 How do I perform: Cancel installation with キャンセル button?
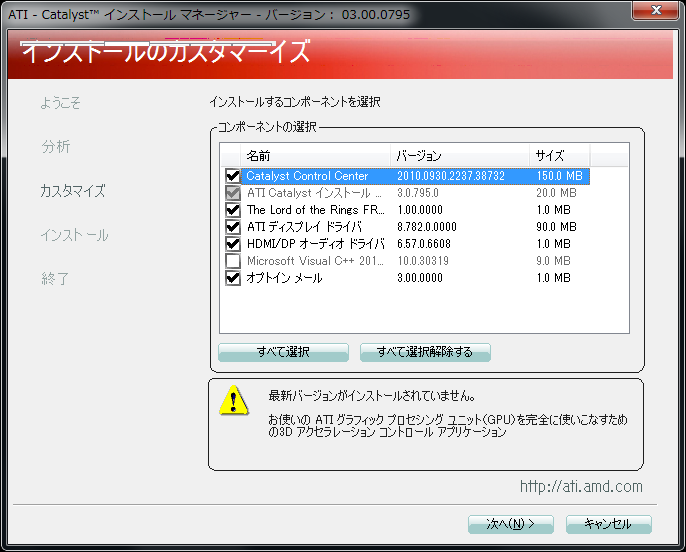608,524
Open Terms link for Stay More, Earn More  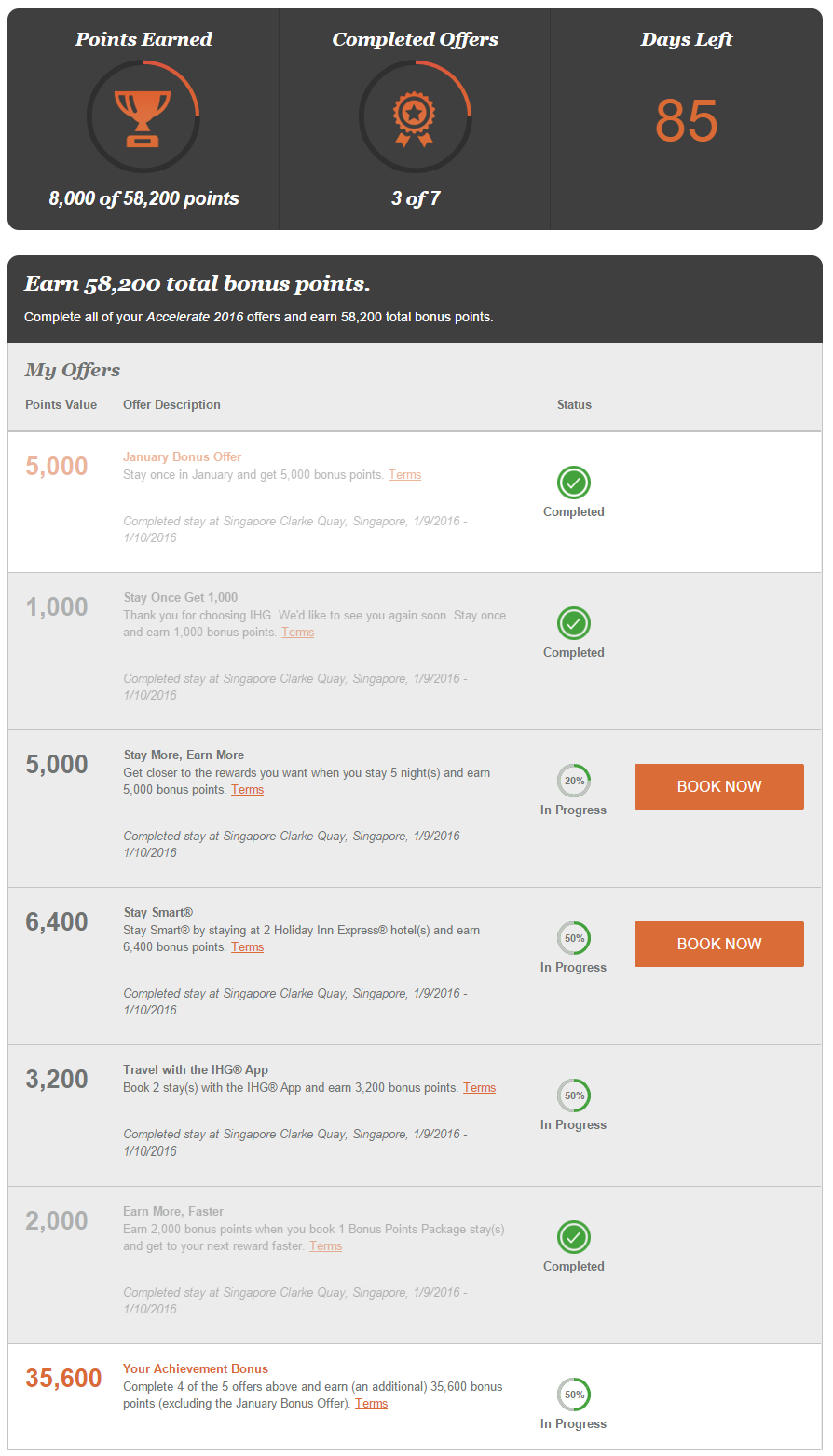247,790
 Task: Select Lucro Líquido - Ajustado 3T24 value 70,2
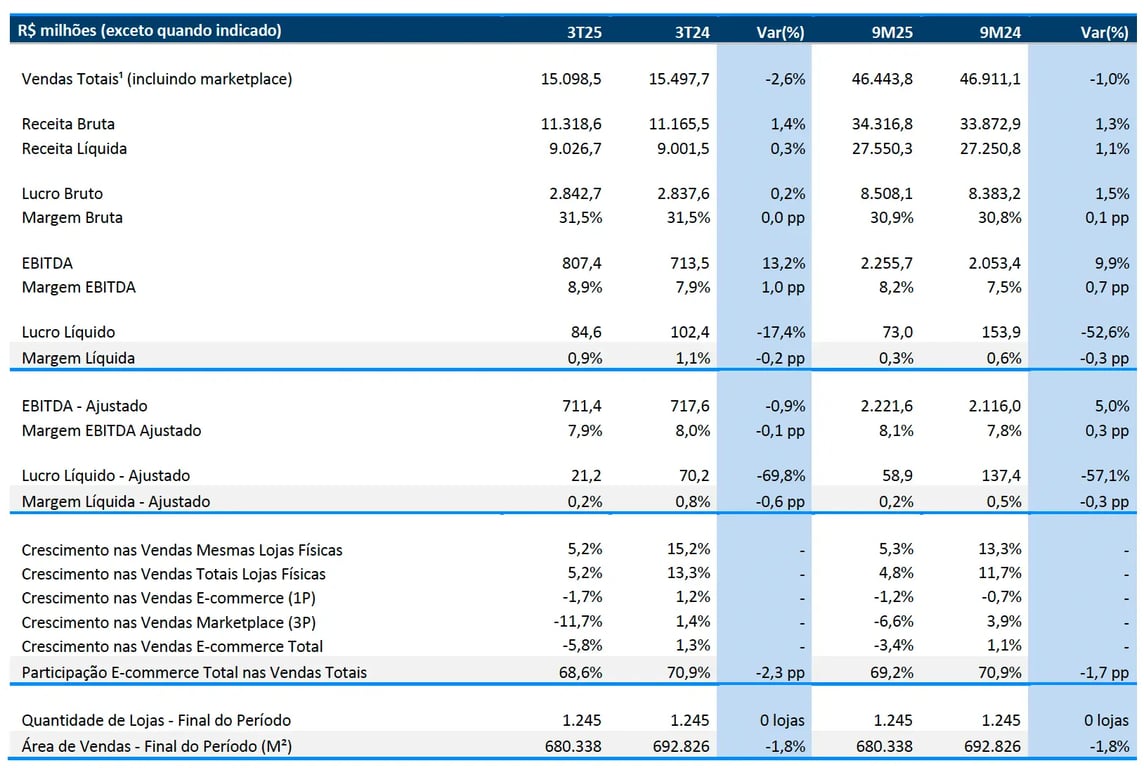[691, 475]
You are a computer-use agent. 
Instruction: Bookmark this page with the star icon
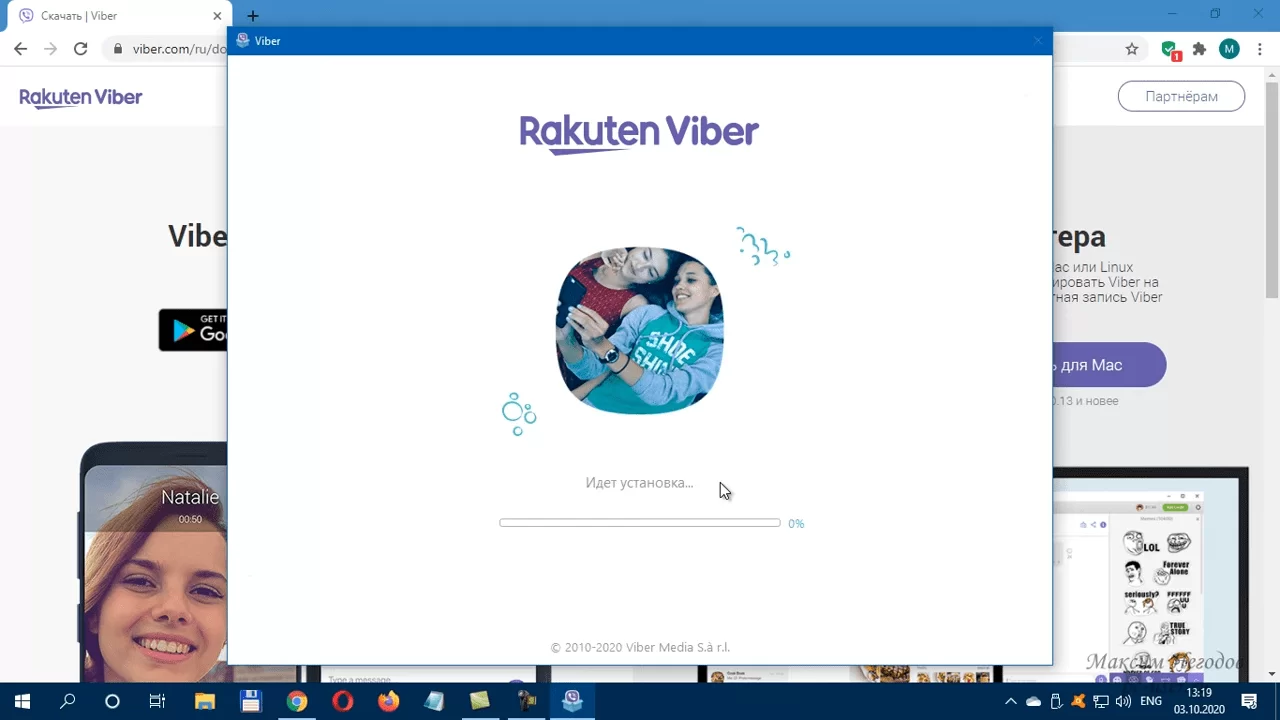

§ 제시된 문제
위 데이터에서 "with"라는 문자열이 포함된 줄의 수를 세어 숫자만 적으십시오.

§ 아래 답변
2